Docker image security: the SBOM workflow
Audits and supply-chain attacks have made image provenance non-negotiable. The standard pipeline is build → SBOM → scan → sign → verify, and each step has a one-line tool. An SBOM (Software Bill of Materials) inventories every package, version, and license inside the image; a vulnerability scanner cross-references it against CVE databases; a signature proves the image came from your build pipeline and has not been swapped at the registry.
Generate an SBOM with Syft, scan it with Grype, then sign with cosign and a keyless OIDC identity provided by Sigstore. The same workflow runs in CI (block the push on critical CVEs) and at admission time in Kubernetes (reject unsigned images via Kyverno or Connaisseur).
## 1. Generate SBOM in CycloneDX format (also supports SPDX, syft-json)
syft myapp:v1.0 -o cyclonedx-json=sbom.json
## 2. Scan the SBOM, fail the build on Critical / High CVEs
grype sbom:sbom.json --fail-on high --only-fixed
## 3. Sign the image keyless via Sigstore (uses GitHub OIDC token in CI)

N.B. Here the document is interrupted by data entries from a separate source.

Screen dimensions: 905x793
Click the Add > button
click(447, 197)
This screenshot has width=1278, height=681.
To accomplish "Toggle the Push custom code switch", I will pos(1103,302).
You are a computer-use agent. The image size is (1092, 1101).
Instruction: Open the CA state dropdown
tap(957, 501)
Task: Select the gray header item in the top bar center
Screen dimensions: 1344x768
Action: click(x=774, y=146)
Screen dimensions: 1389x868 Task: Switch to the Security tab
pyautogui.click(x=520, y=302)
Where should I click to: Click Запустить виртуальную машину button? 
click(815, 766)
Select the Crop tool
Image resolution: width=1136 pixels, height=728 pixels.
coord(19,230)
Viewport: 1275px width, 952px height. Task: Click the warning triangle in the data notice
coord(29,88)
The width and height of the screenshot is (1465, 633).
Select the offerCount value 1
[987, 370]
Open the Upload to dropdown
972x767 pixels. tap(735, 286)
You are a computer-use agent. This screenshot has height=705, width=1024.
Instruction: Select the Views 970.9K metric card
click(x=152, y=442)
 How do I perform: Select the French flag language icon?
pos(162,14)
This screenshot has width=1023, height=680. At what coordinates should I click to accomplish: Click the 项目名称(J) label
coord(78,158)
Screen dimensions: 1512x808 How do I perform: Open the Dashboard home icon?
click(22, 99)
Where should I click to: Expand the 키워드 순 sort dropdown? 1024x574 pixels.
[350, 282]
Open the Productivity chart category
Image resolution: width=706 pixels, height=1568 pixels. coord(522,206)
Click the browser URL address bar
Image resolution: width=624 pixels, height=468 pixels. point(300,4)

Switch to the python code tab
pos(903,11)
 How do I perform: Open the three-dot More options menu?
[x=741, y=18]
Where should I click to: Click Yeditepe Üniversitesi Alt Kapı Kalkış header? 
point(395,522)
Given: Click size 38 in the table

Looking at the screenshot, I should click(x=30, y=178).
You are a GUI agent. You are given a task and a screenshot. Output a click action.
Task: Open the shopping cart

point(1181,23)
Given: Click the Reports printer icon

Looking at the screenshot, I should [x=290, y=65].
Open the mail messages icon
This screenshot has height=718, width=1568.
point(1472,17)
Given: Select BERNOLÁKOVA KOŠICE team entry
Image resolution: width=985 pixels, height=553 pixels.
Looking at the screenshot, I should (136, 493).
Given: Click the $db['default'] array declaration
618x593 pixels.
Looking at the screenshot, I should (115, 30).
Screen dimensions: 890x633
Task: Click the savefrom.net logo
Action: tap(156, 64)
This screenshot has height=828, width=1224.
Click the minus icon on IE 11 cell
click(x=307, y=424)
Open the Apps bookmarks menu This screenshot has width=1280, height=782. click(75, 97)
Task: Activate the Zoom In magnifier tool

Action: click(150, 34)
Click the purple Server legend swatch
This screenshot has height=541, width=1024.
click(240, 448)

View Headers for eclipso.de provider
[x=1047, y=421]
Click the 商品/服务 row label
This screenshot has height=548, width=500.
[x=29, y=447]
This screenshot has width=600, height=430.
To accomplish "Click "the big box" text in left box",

cosign sign --yes registry.company.com/myapp:v1.0
## 4. Attach the SBOM as an attestation to the image
cosign attest --yes --predicate sbom.json \
--type cyclonedx registry.company.com/myapp:v1.0
## 5. At deploy time, verify signature + SBOM attestation
cosign verify \
--certificate-identity-regexp "https://github.com/company/.*" \
--certificate-oidc-issuer "https://token.actions.githubusercontent.com" \
registry.company.com/myapp:v1.0The keyless flow eliminates the long-lived signing key that previously had to live in a vault. The OIDC token from GitHub Actions (or any compliant CI) is exchanged for a short-lived certificate at Sigstore's Fulcio, the signature is recorded in Rekor's transparency log, and verifiers check both. If an attacker pushes a malicious image without the matching OIDC identity, cosign verify fails and the deployment is rejected.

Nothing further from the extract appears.